◆ Given instruction: Please turn every line of the material below into a JSON list of strings, one string per line, leaving out blank lines and the pictures.

◆ Supplied data:
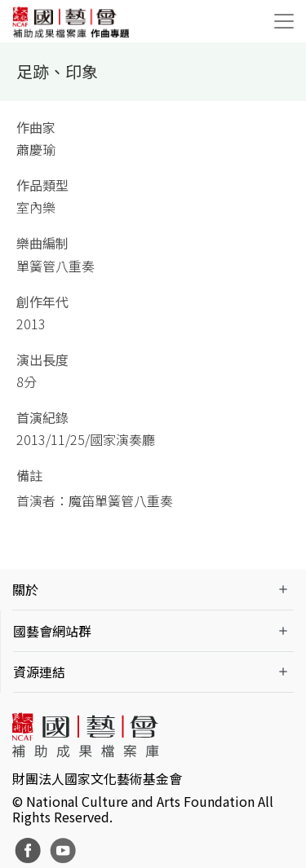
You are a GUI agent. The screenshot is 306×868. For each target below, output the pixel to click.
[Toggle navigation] (284, 21)
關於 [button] (25, 589)
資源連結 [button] (39, 672)
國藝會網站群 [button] (52, 631)
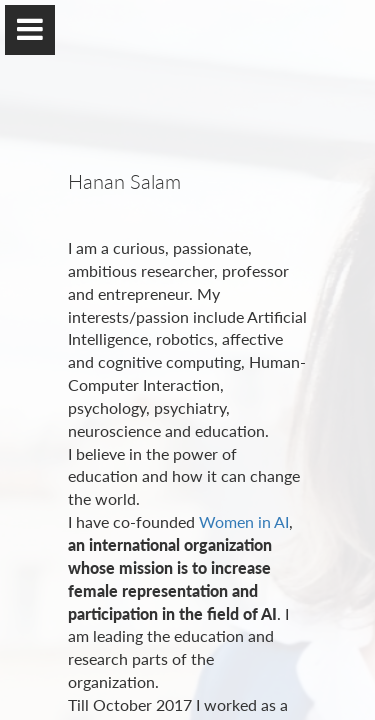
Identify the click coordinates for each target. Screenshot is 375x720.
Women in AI (244, 521)
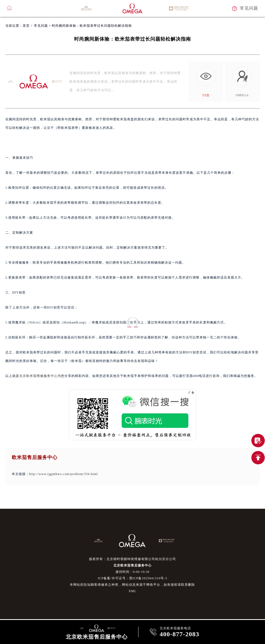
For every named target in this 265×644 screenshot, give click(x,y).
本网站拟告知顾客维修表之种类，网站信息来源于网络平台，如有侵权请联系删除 (132, 585)
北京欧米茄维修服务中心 (38, 376)
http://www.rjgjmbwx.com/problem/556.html (63, 474)
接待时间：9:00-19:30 (133, 572)
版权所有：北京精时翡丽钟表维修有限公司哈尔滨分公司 (132, 559)
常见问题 (41, 26)
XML (133, 591)
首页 (26, 26)
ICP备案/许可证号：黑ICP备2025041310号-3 (133, 578)
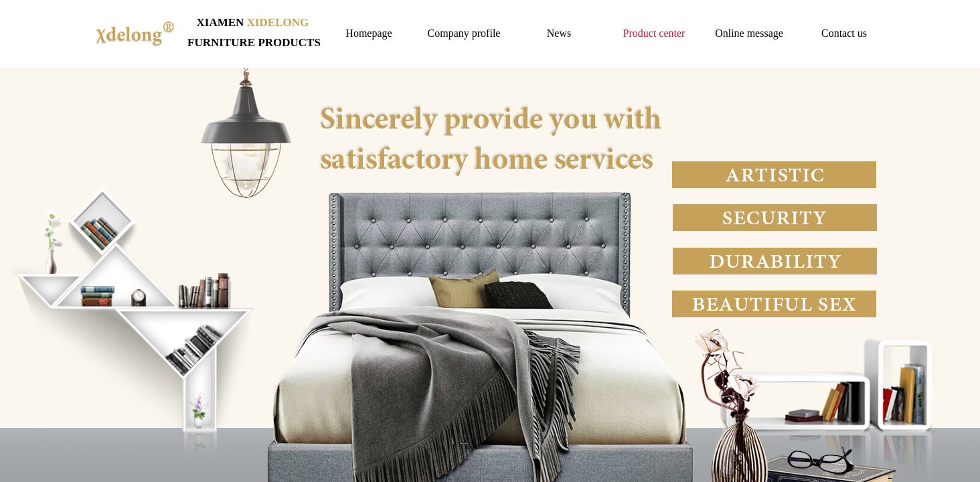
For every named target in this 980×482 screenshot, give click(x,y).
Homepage (368, 33)
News (559, 33)
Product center (654, 33)
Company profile (464, 33)
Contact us (844, 33)
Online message (749, 33)
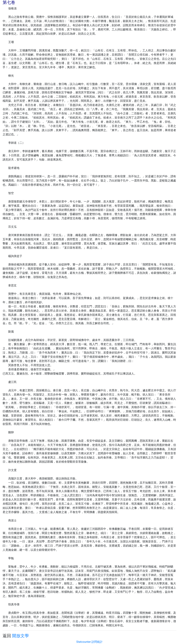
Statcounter (84, 642)
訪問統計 (97, 642)
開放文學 (20, 636)
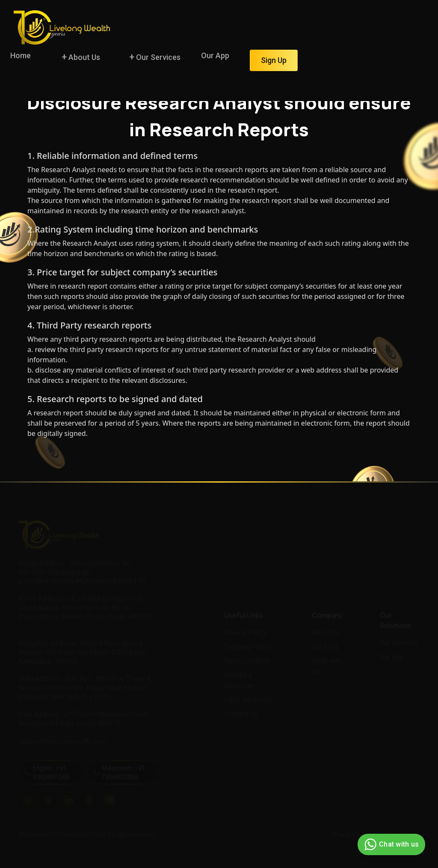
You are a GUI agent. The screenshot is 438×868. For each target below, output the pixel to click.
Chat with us (390, 844)
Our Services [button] (157, 57)
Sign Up (274, 60)
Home (21, 55)
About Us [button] (83, 57)
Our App (215, 55)
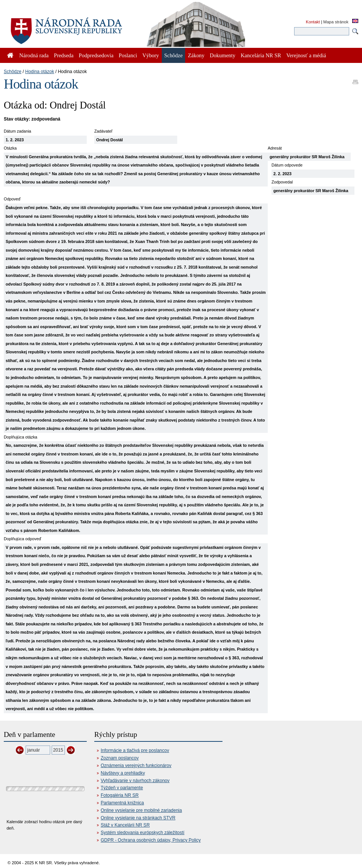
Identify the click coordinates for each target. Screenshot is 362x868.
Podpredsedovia (96, 55)
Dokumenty (222, 55)
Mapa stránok (336, 22)
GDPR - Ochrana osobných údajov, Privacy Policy (150, 840)
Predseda (64, 55)
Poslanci (128, 55)
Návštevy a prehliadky (123, 773)
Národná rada (34, 55)
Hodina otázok (40, 72)
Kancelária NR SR (261, 55)
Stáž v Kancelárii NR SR (125, 825)
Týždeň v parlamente (122, 788)
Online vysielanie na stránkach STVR (138, 818)
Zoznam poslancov (120, 758)
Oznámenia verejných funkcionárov (136, 766)
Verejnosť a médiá (306, 55)
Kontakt (313, 22)
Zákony (196, 55)
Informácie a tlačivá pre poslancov (135, 750)
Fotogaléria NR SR (120, 795)
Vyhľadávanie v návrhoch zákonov (135, 781)
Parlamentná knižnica (122, 803)
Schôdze (12, 72)
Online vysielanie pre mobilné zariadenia (141, 810)
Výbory (151, 55)
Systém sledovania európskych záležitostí (143, 833)
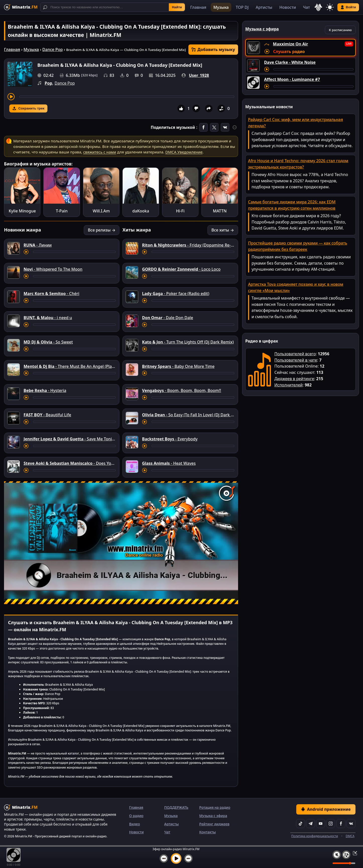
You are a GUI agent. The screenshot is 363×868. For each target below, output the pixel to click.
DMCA (350, 836)
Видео (135, 824)
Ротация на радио (215, 807)
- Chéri (51, 293)
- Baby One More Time (178, 366)
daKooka (141, 211)
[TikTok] (300, 824)
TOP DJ (242, 7)
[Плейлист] (346, 855)
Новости (287, 7)
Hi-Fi (180, 211)
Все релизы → (102, 230)
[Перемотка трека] (127, 97)
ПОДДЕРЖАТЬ (176, 807)
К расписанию (340, 30)
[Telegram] (310, 824)
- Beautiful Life (47, 415)
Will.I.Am (101, 211)
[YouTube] (321, 824)
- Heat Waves (169, 463)
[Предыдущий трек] (164, 858)
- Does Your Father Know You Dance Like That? (103, 463)
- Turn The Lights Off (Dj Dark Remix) (188, 342)
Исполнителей (289, 385)
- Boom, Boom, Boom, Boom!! (182, 391)
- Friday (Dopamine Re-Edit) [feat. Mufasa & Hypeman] (216, 245)
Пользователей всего (295, 354)
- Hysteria (45, 391)
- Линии (37, 245)
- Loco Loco (181, 269)
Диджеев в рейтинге (294, 378)
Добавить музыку (213, 50)
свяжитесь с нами (100, 152)
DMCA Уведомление (184, 152)
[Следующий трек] (188, 858)
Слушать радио (289, 52)
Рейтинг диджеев (214, 824)
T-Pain (62, 211)
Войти (348, 7)
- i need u (48, 317)
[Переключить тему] (330, 7)
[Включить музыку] (176, 858)
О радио (136, 816)
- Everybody (170, 439)
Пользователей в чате (296, 360)
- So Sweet (48, 342)
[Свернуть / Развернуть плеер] (354, 853)
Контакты (207, 832)
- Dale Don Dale (167, 317)
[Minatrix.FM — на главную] (21, 7)
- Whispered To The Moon (53, 269)
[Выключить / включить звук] (336, 855)
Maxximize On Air (291, 44)
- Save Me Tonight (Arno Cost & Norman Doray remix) (105, 439)
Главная (198, 7)
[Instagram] (330, 824)
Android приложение (326, 809)
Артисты (264, 7)
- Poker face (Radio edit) (175, 293)
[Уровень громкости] (344, 863)
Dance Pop (53, 50)
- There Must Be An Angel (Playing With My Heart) (87, 366)
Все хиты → (223, 230)
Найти (177, 7)
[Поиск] (112, 7)
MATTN (220, 211)
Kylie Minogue (22, 211)
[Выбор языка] (318, 7)
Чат (306, 7)
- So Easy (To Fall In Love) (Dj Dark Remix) (193, 415)
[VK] (351, 824)
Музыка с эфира (213, 816)
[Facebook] (341, 824)
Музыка (221, 7)
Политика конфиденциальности (315, 836)
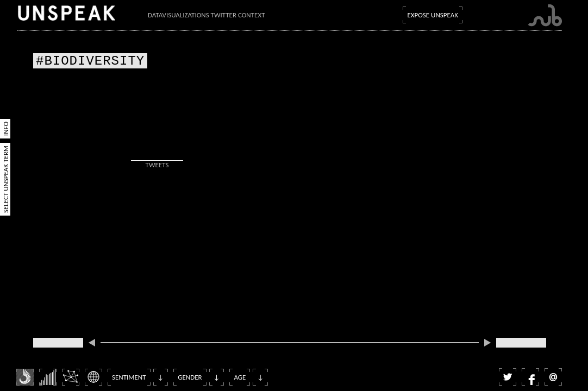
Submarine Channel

◆ Completed task:
[
  "You are a GUI agent. The screenshot is 306×868. For each target below, output the pixel to click.",
  "[Toggle navigation] (284, 21)",
  "關於 [button] (25, 589)",
  "資源連結 [button] (39, 672)",
  "國藝會網站群 [button] (52, 631)",
  "Identify the click coordinates for each target. Screenshot is 375x720.",
  "Women in AI (244, 521)",
  "For every named target in this 265×644 screenshot, give click(x,y).",
  "本网站拟告知顾客维修表之种类，网站信息来源于网络平台，如有侵权请联系删除 (132, 585)",
  "北京欧米茄维修服务中心 (38, 376)",
  "http://www.rjgjmbwx.com/problem/556.html (63, 474)",
  "接待时间：9:00-19:30 (133, 572)",
  "版权所有：北京精时翡丽钟表维修有限公司哈尔滨分公司 (132, 559)",
  "常见问题 (41, 26)",
  "XML (133, 591)",
  "首页 (26, 26)",
  "ICP备案/许可证号：黑ICP备2025041310号-3 (133, 578)",
  "For every named target in this 980×482 screenshot, give click(x,y).",
  "Homepage (368, 33)",
  "News (559, 33)",
  "Product center (654, 33)",
  "Company profile (464, 33)",
  "Contact us (844, 33)",
  "Online message (749, 33)",
  "Statcounter (84, 642)",
  "訪問統計 (97, 642)",
  "開放文學 (20, 636)",
  "You are a GUI agent. The screenshot is 438×868. For each target below, output the pixel to click.",
  "Chat with us (390, 844)",
  "Our Services [button] (157, 57)",
  "Sign Up (274, 60)",
  "Home (21, 55)",
  "About Us [button] (83, 57)",
  "Our App (215, 55)",
  "Identify the click coordinates for each target. Screenshot is 362x868.",
  "Podpredsedovia (96, 55)",
  "Dokumenty (222, 55)",
  "Mapa stránok (336, 22)",
  "GDPR - Ochrana osobných údajov, Privacy Policy (150, 840)",
  "Predseda (64, 55)",
  "Poslanci (128, 55)",
  "Návštevy a prehliadky (123, 773)",
  "Národná rada (34, 55)",
  "Hodina otázok (40, 72)",
  "Kancelária NR SR (261, 55)",
  "Stáž v Kancelárii NR SR (125, 825)",
  "Týždeň v parlamente (122, 788)",
  "Online vysielanie na stránkach STVR (138, 818)",
  "Zoznam poslancov (120, 758)",
  "Oznámenia verejných funkcionárov (136, 766)",
  "Verejnosť a médiá (306, 55)",
  "Kontakt (313, 22)",
  "Zákony (196, 55)",
  "Informácie a tlačivá pre poslancov (135, 750)",
  "Fotogaléria NR SR (120, 795)",
  "Vyhľadávanie v návrhoch zákonov (135, 781)",
  "Parlamentná knižnica (122, 803)",
  "Schôdze (12, 72)",
  "Online vysielanie pre mobilné zariadenia (141, 810)",
  "Výbory (151, 55)",
  "Systém sledovania európskych záležitostí (143, 833)",
  "You are a GUI agent. The screenshot is 363×868. For each target below, output the pixel to click.",
  "DMCA (350, 836)",
  "Видео (135, 824)",
  "Ротация на радио (215, 807)",
  "- Chéri (51, 293)",
  "- Baby One More Time (178, 366)",
  "daKooka (141, 211)",
  "[TikTok] (300, 824)",
  "TOP DJ (242, 7)",
  "[Плейлист] (346, 855)",
  "Новости (287, 7)",
  "Hi-Fi (180, 211)",
  "Все релизы → (102, 230)",
  "[Перемотка трека] (127, 97)",
  "ПОДДЕРЖАТЬ (176, 807)",
  "К расписанию (340, 30)",
  "[Telegram] (310, 824)",
  "- Beautiful Life (47, 415)",
  "Will.I.Am (101, 211)",
  "[YouTube] (321, 824)",
  "- Heat Waves (169, 463)",
  "[Предыдущий трек] (164, 858)",
  "- Does Your Father Know You Dance Like That? (103, 463)",
  "- Turn The Lights Off (Dj Dark Remix) (188, 342)",
  "Исполнителей (289, 385)",
  "- Boom, Boom, Boom, Boom!! (182, 391)",
  "- Friday (Dopamine Re-Edit) [feat. Mufasa & Hypeman] (216, 245)",
  "Пользователей всего (295, 354)",
  "- Hysteria (45, 391)",
  "- Линии (37, 245)",
  "- Loco Loco (181, 269)",
  "Диджеев в рейтинге (294, 378)",
  "Добавить музыку (213, 50)",
  "свяжитесь с нами (100, 152)",
  "DMCA Уведомление (184, 152)",
  "[Следующий трек] (188, 858)",
  "Слушать радио (289, 52)",
  "Рейтинг диджеев (214, 824)",
  "T-Pain (62, 211)",
  "Войти (348, 7)",
  "- i need u (48, 317)",
  "[Переключить тему] (330, 7)",
  "[Включить музыку] (176, 858)",
  "О радио (136, 816)",
  "- Everybody (170, 439)",
  "Пользователей в чате (296, 360)",
  "- So Sweet (48, 342)",
  "[Свернуть / Развернуть плеер] (354, 853)",
  "Контакты (207, 832)",
  "- Dale Don Dale (167, 317)",
  "[Minatrix.FM — на главную] (21, 7)",
  "- Whispered To The Moon (53, 269)",
  "[Выключить / включить звук] (336, 855)",
  "Maxximize On Air (291, 44)",
  "- Save Me Tonight (Arno Cost & Norman Doray remix) (105, 439)",
  "Главная (198, 7)",
  "[Instagram] (330, 824)",
  "Android приложение (326, 809)",
  "Артисты (264, 7)",
  "- Poker face (Radio edit) (175, 293)",
  "[Уровень громкости] (344, 863)",
  "Dance Pop (53, 50)",
  "- There Must Be An Angel (Playing With My Heart) (87, 366)",
  "Все хиты → (223, 230)",
  "Найти (177, 7)",
  "[Поиск] (112, 7)",
  "MATTN (220, 211)",
  "Kylie Minogue (22, 211)",
  "[Выбор языка] (318, 7)",
  "Чат (306, 7)",
  "- So Easy (To Fall In Love) (Dj Dark Remix) (193, 415)",
  "[VK] (351, 824)",
  "Музыка с эфира (213, 816)",
  "[Facebook] (341, 824)",
  "Музыка (221, 7)",
  "Политика конфиденциальности (315, 836)",
  "Submarine Channel"
]